The last group of instructions for today is the shift instructions. These also never trap.
SLL rd, rs, imm5 ; rd = rs << imm5 SLLV rd, rs, rt ; rd = rs << (rt % 32) SRL rd, rs, imm5 ; rd = rs >>U imm5 SRLV rd, rs, rt ; rd = rs >>U (rt % 32) SRA rd, rs, imm5 ; rd = rs >> imm5 SRAV rd, rs, rt ; rd = rs >> (rt % 32)
The mnemonics stand for “shift left logical”, “shift right logical” and “shift right arithmetic”. The
V suffix stands for “variable”, and indicates that the shift amount comes from a register rather than an immediate.
Yup, that’s another inconsistency. Following the pattern of the addition and bitwise logical groups, these instructions should have been named
SLL for shifting by an amount specified by a register and
SLLI for shifting by an amount specified by an immediate. Go figure.
There are no built-in sign-extension or zero-extension instructions. You can get zero-extension in one instruction by explicitly masking out the upper bytes:
; zero extend byte to word ANDI rd, rs, 0xFF ; rd = ( uint8_t)rs ; zero extend halfword to word ANDI rd, rs, 0xFFFF ; rd = (uint16_t)rs
Sign extension requires two instructions.

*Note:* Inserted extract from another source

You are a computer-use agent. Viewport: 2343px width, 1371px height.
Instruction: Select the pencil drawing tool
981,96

; sign extend byte to word SLL rd, rs, 24 ; rd = rs << 24 SRA rd, rd, 24 ; rd = (int32_t)rd >> 24 ; sign extend halfword to word SLL rd, rs, 16 ; rd = rs << 16 SRA rd, rd, 16 ; rd = (int32_t)rd >> 16
And I’m going to mention these instructions here because I can’t find a good place to put them:
SYSCALL imm20 ; system call BREAK imm20 ; breakpoint
Both instructions trap into the kernel. The system call instruction is intended to be used to make operation system calls; the breakpoint instruction is intended to be used for software breakpoints. Both instructions carry a 20-bit immediate payload that can be used for whatever purpose the operating system chooses.
Here are some more instructions you can synthesize from the official instructions:
SUB rd, zero, rs ; NEG rd, rs SUBU rd, zero, rs ; NEGU rd, rs ADDU rd, zero, rs ; MOVE rd, rs OR rd, zero, rs ; MOVE rd, rs NOR rd, zero, rs ; NOT rd, rs SLL zero, zero, 0 ; NOP SLL zero, zero, 1 ; SSNOP
There are many possible ways of synthesizing a
MOVE instruction, but in order to be able to unwind exceptions, Windows NT requires that register motion in the prologue or epilogue of a function must take one of the two forms given above.

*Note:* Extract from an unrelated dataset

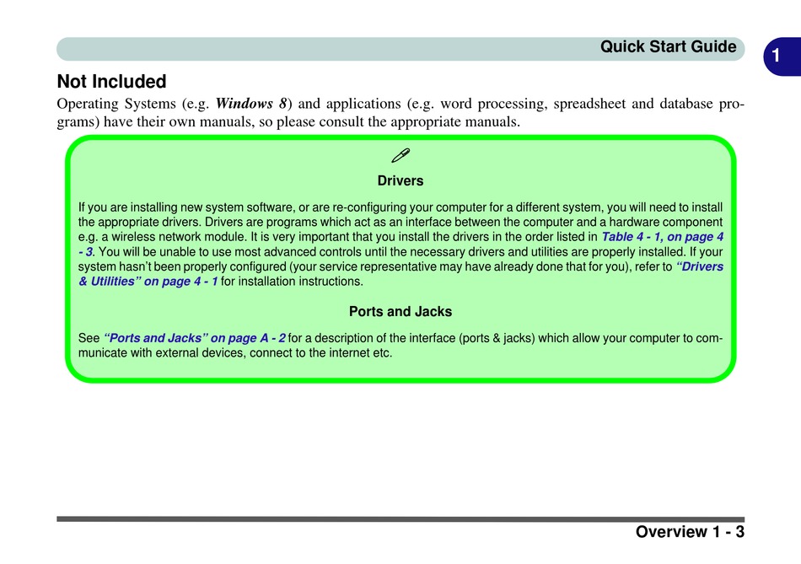Click the pencil note icon above Drivers
Screen dimensions: 801x564
[401, 155]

Similarly, there are many ways of performing a
NOP. Basically, any non-trapping 32-bit computation that targets the zero register is functionally a nop, but the two above are treated specially by the processor.

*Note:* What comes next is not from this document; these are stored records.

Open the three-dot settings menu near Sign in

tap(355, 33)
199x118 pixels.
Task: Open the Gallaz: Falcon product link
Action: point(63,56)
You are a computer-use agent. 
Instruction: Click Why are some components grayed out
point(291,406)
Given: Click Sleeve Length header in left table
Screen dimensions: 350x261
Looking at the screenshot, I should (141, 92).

SLL zero, zero, 0is special-cased by the processor as a nop that can be optimized out entirely. Use it when you need to pad out some code for space.
SLL zero, zero, 1is special-cased by the processor as a nop that must be issued, and it will not be simultaneously issued with any other instruction. Use it when you need to pad out some code for time. (The
SSstands for “super-scalar”.)
The encoding of
SLL zero, zero, 0 happens to be
0x00000000, which I’m sure is not a coincidence. I’m not convinced that it’s a good idea, though. I would have chosen
0x00000000 to be the encoding of a breakpoint or invalid instruction.
Okay, those are the 32-bit computation instructions. Next time, we’ll look at multiplication, division, and the temperamental HI and LO registers.
¹ Alas, there is no
NORI instruction. You think I’m joking, but I’m not. Be patient.